Rows from a screen grounding dataset
========================================
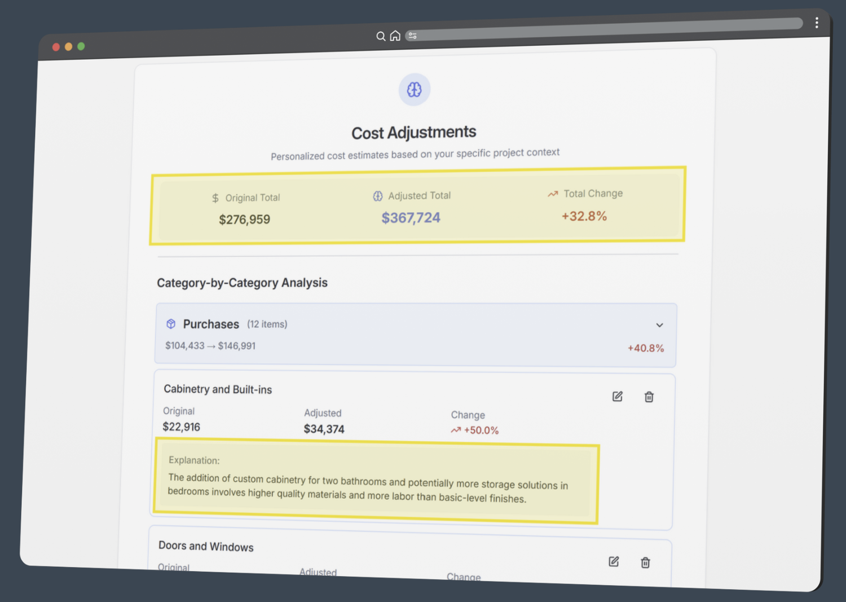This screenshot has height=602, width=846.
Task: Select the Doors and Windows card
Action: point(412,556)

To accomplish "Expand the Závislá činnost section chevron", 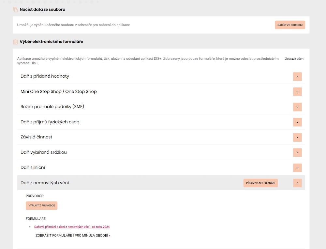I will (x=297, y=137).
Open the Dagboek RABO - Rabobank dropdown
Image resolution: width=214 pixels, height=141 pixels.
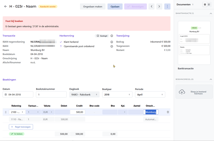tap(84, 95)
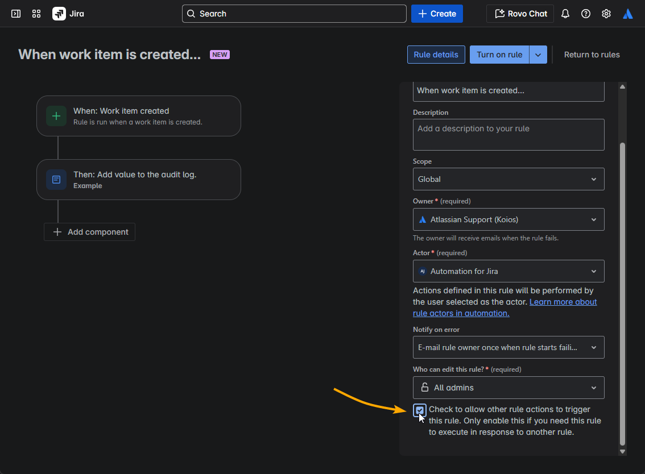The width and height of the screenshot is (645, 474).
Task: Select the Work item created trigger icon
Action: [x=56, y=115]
========================================
■ Your objective
Copy out the lines from the line containing "Open the Dagboek RABO - Rabobank dropdown" through the end of the rows, without the pictures.

■ Result
Open the Dagboek RABO - Rabobank dropdown
Image resolution: width=214 pixels, height=141 pixels.
tap(84, 95)
The width and height of the screenshot is (645, 474).
Task: Select the Work item created trigger icon
Action: [x=56, y=115]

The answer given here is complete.